Sudah banyak contoh-contoh seperti itu, dimulai dari harga tiket pertandingan laga kandang Persija Jakarta yang begitu sangat mahal dibandingkan dari klub-klub lainnya. Mengapa begitu? Dilihat dari suporternya itu sendiri (Jakmania) merupakan salah satu suporter terbesar di Indonesia, walaupun harga tiket mahal tetapi stadion tetap saja terisi penuh. Hal itulah yang membuat mafia dalam sepakbola yang berkesempatan membuat tiket Persija menjadi mahal. Contoh lain yang lebih parah yaitu ketika federasi sepakbola tertinggi di Indonesia terbagi dua, yaitu PSSI dan KPSI. Bagaimana mungkin jadinya jika terbagi menjadi dua? Hal itu juga yang membuat liga Indonesia menjadi dua, yaitu ISL dan IPL. Kebijakan aneh yaitu pemain yang bermain di ISL tidak boleh membela timnas. Hal itu membuat merosoknya sepakbola Indonesia, karena pemain di ISL bisa dibilang 80% pemain berpengalaman dibandingkan IPL yang rata-rata pemain baru. Contoh lainnya banyak klub-klub yang terbagi dua, maka banyak orang yang menanyakan mana yang asli dan mana yang palsu. Hal terburuk yaitu saat Indonesia melawan Bahrain, pada saat itu Indonesia kalah 10-0 karena banyak pemain IPL yang diturunkan. Padahal FIFA mewajibkan sebuah negara untuk menurunkan pemain yang berpengalaman. Dan hal yang terbodoh di persepakbolaan Indonesia yang bisa dibilang suatu respect dari kelompok suporter saat membentangkan spanduk atau koreografi untuk aksi kemanusiaan itu malah disebut politik bahkan dikenai denda yang cukup besar. Seperti Bobotoh membuat koreografi bertulisan “Save Rohingya”, The Jakmania membentangkan spanduk “Save Ulama“ malah dikenai denda yang menurut saya tidak kecil.

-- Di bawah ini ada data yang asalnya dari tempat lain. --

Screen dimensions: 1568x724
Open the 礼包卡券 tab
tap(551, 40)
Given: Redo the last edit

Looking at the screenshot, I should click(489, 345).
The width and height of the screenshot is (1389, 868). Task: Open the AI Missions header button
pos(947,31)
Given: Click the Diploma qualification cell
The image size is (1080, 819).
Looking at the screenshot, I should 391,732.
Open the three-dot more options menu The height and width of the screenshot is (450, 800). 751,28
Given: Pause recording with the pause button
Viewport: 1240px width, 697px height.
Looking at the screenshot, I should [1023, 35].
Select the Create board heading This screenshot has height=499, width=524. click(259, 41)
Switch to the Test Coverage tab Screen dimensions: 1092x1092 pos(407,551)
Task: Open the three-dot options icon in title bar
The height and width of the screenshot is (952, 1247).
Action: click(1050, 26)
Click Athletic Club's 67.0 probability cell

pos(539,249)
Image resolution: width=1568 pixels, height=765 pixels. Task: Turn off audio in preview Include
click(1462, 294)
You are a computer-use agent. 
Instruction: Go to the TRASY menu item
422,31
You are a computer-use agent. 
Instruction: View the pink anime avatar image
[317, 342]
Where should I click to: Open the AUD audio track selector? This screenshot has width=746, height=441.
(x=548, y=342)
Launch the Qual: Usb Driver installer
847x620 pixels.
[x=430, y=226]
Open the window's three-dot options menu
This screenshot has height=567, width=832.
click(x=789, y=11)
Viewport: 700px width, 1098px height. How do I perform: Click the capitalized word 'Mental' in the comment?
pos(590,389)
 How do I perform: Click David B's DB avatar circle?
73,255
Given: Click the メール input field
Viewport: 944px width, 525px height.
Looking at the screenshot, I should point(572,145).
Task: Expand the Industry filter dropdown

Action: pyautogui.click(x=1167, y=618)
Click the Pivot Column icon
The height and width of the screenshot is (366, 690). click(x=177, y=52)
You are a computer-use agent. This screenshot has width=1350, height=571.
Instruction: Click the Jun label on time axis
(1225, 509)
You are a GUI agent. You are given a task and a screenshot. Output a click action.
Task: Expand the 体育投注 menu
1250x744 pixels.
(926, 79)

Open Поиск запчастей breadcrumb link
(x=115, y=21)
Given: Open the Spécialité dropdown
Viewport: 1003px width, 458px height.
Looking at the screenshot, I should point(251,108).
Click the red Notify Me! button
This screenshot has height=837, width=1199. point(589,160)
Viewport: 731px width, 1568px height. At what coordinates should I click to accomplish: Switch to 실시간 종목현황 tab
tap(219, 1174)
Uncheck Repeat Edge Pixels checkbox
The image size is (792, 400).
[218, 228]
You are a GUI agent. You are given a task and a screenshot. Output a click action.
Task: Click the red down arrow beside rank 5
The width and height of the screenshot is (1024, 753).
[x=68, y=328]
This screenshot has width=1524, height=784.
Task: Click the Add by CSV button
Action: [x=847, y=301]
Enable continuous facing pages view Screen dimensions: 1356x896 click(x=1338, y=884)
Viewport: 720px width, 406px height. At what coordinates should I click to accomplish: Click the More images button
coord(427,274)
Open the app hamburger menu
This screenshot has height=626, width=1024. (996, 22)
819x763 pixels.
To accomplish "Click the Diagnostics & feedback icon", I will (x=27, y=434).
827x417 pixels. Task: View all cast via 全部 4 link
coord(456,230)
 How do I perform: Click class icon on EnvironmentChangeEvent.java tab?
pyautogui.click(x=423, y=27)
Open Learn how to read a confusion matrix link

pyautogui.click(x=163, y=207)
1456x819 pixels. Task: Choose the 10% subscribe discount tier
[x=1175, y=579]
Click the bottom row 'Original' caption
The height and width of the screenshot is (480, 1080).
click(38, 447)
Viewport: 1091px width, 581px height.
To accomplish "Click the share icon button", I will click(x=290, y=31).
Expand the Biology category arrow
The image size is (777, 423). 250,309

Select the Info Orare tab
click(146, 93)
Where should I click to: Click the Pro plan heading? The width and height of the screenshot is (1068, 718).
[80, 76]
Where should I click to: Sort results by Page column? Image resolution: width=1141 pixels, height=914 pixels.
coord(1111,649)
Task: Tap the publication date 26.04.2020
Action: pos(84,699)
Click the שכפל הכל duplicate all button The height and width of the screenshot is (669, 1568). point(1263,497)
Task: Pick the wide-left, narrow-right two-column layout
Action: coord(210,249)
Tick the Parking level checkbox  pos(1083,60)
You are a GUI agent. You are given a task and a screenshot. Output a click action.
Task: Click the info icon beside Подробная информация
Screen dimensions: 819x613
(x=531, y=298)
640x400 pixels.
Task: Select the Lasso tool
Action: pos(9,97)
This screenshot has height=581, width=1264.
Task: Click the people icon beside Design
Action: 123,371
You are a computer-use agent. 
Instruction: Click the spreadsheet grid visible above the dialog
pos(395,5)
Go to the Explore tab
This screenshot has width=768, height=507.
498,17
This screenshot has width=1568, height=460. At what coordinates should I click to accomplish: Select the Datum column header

Pertanyaannya, sampai kapan sepakbola di Indonesia bebas dari mafia? Mungkin butuh waktu lama untuk membuat benar-benar bersih sepakbola Indonesia bebas dari mafia. Dan mungkin sampai kapanpun persepakbolaan di Indonesia tidak akan pernah bebas dari politik dan mafia, dikarenakan sudah merupakan satu kesatuan. Karena sepakbola olahraga yang banyak digemari oleh orang banyak. Mungkin dari sisi itu mafia masuk ke dalam area sepakbola. Bahkan sampai ada celetukan “Sepakbola tanpa mafia bagaikan makan sayur tanpa garam”.